An FDA-approved peptide hormone used to treat osteoporosis and Paget's disease by inhibiting bone resorption.

BStrongWell-Studied
Last updated 12 citations

What is Calcitonin (Salmon)?

Calcitonin is a 32-amino acid peptide hormone naturally produced by the thyroid gland's parafollicular C-cells. Salmon calcitonin is 40-50 times more potent than human calcitonin and is FDA-approved for treatment of postmenopausal osteoporosis and Paget's disease of bone. It works by directly inhibiting osteoclast activity, reducing bone resorption.

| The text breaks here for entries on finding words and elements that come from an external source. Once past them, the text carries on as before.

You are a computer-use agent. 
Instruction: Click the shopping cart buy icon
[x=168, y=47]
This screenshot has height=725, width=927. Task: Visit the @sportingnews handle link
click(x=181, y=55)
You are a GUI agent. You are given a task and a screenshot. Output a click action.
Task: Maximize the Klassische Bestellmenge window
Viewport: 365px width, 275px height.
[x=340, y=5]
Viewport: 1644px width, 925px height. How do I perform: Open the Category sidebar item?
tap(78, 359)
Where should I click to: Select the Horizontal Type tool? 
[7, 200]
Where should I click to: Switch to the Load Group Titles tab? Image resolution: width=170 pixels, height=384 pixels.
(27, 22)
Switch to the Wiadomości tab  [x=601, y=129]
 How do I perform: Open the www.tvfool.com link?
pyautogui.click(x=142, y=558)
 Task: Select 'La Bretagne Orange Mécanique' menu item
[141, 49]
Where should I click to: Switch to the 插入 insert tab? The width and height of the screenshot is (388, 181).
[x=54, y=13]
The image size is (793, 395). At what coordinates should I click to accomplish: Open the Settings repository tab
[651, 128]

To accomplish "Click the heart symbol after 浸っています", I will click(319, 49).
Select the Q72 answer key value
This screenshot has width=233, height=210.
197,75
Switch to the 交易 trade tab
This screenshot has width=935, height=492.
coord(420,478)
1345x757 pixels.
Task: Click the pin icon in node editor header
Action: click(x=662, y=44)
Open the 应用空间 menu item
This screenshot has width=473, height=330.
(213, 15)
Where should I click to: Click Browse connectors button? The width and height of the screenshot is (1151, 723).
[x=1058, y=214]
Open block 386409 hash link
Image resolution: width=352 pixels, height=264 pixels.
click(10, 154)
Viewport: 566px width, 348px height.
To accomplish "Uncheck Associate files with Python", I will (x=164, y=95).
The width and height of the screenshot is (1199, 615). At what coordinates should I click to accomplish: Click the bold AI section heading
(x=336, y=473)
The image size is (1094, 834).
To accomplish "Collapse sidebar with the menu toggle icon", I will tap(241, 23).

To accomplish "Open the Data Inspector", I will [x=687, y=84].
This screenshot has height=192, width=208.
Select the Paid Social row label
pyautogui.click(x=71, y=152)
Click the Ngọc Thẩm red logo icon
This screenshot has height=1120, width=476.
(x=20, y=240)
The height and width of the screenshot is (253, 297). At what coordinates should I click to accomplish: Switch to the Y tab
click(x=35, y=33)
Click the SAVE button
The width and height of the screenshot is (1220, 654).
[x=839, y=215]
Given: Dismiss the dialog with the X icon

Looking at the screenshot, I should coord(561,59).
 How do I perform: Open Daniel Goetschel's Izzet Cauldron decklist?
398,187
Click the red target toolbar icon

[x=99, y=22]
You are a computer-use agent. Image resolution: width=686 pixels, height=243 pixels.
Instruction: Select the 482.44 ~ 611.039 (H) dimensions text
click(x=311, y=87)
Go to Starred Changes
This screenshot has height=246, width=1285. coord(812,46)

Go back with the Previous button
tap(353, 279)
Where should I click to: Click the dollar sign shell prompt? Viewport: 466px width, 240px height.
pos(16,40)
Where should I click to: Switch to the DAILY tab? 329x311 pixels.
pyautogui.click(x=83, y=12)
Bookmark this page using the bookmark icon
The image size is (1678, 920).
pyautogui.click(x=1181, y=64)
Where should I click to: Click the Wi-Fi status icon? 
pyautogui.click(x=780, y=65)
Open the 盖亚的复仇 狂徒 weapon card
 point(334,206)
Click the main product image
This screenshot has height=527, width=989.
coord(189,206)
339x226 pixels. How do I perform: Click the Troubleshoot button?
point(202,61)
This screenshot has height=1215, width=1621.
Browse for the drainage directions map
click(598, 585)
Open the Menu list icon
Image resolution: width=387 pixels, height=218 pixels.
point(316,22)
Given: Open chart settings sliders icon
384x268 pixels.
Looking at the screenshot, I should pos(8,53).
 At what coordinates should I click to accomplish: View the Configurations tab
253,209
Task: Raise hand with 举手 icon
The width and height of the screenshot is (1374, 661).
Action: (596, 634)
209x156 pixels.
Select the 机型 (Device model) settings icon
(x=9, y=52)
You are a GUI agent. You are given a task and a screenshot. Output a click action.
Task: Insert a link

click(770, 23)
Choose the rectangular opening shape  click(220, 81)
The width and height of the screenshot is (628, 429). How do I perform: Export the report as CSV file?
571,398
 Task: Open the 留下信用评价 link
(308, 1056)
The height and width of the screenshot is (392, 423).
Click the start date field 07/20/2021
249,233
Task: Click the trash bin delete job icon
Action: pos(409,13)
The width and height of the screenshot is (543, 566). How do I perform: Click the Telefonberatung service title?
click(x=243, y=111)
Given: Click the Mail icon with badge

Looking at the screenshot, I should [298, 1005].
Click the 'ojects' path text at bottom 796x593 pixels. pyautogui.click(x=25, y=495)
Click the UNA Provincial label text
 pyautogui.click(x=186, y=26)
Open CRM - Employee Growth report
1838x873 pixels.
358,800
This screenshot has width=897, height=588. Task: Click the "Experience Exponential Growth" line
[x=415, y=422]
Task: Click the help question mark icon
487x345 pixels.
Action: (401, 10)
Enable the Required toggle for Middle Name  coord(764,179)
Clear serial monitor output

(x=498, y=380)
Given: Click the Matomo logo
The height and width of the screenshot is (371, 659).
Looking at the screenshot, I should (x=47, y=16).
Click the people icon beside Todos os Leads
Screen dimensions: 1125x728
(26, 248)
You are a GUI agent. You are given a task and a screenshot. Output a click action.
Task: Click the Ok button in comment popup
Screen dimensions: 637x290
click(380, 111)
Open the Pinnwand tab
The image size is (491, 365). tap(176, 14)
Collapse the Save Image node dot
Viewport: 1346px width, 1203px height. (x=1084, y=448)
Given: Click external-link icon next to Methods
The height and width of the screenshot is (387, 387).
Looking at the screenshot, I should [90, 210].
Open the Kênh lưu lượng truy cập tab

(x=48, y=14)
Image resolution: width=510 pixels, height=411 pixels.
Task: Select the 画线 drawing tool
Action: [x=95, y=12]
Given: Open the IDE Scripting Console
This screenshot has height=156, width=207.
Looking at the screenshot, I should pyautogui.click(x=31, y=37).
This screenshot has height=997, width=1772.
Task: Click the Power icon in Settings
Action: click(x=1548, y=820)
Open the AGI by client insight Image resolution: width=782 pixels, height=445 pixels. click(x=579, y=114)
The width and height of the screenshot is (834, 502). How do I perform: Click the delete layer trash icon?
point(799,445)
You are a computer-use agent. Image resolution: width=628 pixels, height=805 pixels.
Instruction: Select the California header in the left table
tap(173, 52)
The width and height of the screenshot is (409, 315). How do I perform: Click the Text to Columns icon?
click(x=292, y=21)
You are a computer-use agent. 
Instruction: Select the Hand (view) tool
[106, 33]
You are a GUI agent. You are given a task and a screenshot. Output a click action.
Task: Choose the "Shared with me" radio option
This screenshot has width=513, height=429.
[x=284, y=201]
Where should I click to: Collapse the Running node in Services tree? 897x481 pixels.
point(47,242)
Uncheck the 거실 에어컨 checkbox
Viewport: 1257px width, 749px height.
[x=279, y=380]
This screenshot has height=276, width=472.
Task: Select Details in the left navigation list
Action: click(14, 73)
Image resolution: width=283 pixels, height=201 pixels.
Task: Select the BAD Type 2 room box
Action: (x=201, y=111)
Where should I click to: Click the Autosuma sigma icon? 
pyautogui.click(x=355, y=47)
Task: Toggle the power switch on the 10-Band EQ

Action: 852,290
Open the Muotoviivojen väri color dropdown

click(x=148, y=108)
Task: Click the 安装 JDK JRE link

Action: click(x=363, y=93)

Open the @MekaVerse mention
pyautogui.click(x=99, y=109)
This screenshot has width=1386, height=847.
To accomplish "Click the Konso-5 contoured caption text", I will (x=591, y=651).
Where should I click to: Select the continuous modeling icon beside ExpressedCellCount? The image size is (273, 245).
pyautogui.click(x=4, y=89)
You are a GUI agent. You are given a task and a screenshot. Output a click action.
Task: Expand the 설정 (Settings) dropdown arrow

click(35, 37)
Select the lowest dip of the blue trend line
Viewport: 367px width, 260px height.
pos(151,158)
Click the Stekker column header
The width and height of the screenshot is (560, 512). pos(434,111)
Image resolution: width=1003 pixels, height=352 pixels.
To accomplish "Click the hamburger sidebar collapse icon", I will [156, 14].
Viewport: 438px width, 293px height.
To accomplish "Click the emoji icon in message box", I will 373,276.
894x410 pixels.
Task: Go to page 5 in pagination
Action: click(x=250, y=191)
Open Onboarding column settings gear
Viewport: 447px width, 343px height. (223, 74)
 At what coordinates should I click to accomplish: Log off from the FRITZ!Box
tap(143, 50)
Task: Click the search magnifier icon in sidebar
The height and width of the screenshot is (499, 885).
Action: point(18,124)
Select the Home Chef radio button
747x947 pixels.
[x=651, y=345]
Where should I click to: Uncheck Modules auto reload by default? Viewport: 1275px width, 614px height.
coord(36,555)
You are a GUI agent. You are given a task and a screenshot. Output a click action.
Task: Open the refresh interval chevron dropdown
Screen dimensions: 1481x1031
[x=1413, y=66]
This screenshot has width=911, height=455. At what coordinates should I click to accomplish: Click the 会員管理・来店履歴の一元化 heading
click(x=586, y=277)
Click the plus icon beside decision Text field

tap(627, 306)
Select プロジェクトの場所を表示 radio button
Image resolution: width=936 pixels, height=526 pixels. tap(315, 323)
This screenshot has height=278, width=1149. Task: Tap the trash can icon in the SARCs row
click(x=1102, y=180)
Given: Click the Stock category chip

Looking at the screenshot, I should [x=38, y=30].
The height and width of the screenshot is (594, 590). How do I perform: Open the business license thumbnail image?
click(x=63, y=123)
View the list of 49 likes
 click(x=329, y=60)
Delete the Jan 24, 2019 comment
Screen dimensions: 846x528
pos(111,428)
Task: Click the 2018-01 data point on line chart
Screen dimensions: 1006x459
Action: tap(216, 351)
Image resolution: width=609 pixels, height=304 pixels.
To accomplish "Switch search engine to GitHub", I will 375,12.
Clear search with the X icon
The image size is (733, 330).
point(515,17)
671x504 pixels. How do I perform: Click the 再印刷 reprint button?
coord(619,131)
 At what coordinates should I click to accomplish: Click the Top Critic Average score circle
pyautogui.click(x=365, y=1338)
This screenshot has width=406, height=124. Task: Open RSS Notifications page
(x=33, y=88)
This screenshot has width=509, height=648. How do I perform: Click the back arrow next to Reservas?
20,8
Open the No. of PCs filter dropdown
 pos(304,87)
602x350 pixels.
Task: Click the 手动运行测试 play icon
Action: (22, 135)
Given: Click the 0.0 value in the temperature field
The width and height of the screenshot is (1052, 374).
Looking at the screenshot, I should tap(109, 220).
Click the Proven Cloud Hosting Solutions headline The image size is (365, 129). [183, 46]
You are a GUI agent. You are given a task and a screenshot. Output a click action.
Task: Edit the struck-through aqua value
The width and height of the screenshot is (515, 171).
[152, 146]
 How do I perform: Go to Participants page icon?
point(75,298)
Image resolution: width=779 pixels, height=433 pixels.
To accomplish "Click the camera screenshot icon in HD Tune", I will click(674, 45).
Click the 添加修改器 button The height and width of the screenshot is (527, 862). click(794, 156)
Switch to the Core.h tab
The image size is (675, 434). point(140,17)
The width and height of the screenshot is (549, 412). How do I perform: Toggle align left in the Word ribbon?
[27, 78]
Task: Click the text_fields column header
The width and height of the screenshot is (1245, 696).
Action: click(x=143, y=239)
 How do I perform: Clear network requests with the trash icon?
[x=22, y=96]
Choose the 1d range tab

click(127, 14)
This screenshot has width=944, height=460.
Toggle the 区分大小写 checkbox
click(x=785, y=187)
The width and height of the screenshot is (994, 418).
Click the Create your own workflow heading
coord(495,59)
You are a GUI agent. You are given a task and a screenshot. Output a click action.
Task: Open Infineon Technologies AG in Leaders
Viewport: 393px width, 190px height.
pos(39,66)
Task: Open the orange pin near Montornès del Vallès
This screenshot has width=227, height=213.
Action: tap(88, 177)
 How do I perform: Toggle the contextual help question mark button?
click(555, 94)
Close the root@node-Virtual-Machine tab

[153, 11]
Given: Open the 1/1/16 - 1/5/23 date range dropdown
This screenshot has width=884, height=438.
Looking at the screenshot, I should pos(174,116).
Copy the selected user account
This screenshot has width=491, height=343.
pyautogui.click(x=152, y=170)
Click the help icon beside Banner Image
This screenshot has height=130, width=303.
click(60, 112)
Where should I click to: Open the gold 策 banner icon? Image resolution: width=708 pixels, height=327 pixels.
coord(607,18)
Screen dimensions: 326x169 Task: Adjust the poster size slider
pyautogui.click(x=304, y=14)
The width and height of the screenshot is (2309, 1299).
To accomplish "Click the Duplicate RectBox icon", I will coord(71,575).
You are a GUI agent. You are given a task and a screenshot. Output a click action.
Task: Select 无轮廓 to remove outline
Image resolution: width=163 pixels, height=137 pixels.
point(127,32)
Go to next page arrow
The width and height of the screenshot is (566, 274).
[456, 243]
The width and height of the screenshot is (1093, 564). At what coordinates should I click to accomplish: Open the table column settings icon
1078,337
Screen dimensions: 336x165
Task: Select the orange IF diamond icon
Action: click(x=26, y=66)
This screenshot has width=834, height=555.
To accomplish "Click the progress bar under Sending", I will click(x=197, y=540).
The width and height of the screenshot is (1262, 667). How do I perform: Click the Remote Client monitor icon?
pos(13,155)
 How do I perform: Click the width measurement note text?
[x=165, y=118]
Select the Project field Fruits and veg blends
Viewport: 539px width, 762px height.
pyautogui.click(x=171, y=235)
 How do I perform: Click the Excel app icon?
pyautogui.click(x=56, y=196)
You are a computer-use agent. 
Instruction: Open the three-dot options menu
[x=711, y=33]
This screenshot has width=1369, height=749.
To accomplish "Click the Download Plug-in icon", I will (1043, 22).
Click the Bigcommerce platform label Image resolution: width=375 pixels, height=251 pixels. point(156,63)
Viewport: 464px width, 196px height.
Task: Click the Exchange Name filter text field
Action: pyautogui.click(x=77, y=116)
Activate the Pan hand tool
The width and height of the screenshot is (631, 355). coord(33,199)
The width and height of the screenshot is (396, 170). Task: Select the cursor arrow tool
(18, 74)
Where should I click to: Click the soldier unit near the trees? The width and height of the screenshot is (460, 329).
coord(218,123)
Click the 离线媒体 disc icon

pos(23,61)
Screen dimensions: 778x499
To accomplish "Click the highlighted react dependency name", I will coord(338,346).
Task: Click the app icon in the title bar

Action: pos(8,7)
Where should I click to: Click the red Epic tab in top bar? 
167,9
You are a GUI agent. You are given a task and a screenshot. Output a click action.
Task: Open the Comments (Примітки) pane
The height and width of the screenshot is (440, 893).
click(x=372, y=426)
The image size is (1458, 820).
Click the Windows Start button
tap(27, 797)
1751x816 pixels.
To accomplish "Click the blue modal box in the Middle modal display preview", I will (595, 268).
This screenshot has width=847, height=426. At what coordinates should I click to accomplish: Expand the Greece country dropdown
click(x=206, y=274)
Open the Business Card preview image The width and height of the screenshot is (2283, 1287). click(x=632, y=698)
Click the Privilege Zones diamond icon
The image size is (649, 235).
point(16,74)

What Calcitonin (Salmon) Is Investigated For

Salmon calcitonin is one of the most well-evidenced peptides in this reference, FDA-approved since 1975 for Paget's disease, hypercalcemia of malignancy, and postmenopausal osteoporosis, with decades of clinical data and mechanism that is thoroughly understood at the molecular level. The strongest evidence is for acute hypercalcemia management (rapid calcium-lowering within hours, used as a bridge to bisphosphonate or denosumab effect) and for Paget's disease — indications where calcitonin still has defensible clinical use. For osteoporosis, the PROOF trial did demonstrate vertebral fracture reduction at the 200 IU/day intranasal dose, but the 2012 EMA meta-analysis identified a small but consistent cancer signal in long-term cohorts (0.7-2.4 percentage points absolute risk excess), leading to EMA restrictions and updated FDA labeling in 2013. The consequence is that calcitonin is no longer first-line for chronic osteoporosis — bisphosphonates, denosumab, and anabolic agents all produce larger BMD gains and greater fracture-risk reduction. The honest framing is a genuinely well-evidenced peptide with an uncommonly specific safety signal that has narrowed its clinical niche to short-term and specialty uses.

Osteoporosis treatment
Strong90%
Paget's disease management
Strong90%
Pain relief from bone fractures
Moderate70%
Hypercalcemia treatment
Strong90%

History & Discovery

Calcitonin was discovered in 1962 by Harold Copp at the University of British Columbia, who identified a then-unknown calcium-lowering hormone produced by the parafollicular C-cells of the thyroid (and originally proposed to come from the parathyroid, hence the name). The hormone was characterized as a 32-amino-acid peptide and quickly recognized as a counter-regulator to parathyroid hormone in calcium homeostasis. The therapeutic insight that salmon calcitonin — produced naturally by ultimobranchial body cells in fish — is roughly 40–50 times more potent than human calcitonin at human calcitonin receptors emerged in the 1960s and led directly to the synthetic salmon calcitonin therapeutic class. Salmon calcitonin (Calcimar, then Miacalcin) received FDA approval in 1975 for parenteral use in Paget's disease of bone, hypercalcemia, and postmenopausal osteoporosis. The intranasal spray formulation (Miacalcin Nasal Spray) was approved by the FDA in 1995, dramatically improving patient acceptability and broadening use in postmenopausal osteoporosis. The PROOF trial (Prevent Recurrence of Osteoporotic Fractures) published in 2000 demonstrated a reduction in vertebral fracture incidence at the 200 IU/day intranasal dose but failed to show benefit at lower or higher doses, which contributed to lukewarm guideline endorsement. In 2012, the EMA's Committee for Medicinal Products for Human Use recommended restricting use of calcitonin-containing medicines based on a meta-analysis of 21 trials suggesting a small but consistent increase in cancer risk (approximately 0.7–2.4 percentage points absolute risk increase) with long-term use. The FDA followed with a 2013 advisory panel and labeling changes. Salmon calcitonin nasal spray remains FDA-approved for postmenopausal osteoporosis but is no longer first-line therapy and is positioned as an option only when other agents are not suitable. Use has declined substantially since 2013 in favor of bisphosphonates, denosumab, and the anabolic agents (teriparatide, abaloparatide, romosozumab). Calcitonin retains specific niches: acute hypercalcemia management, Paget's disease, and adjunctive analgesia for acute vertebral compression fractures.

How It Works

Calcitonin tells the cells that break down bone (osteoclasts) to stop working. This slows bone loss and can help relieve pain from bone conditions like osteoporosis and fractures.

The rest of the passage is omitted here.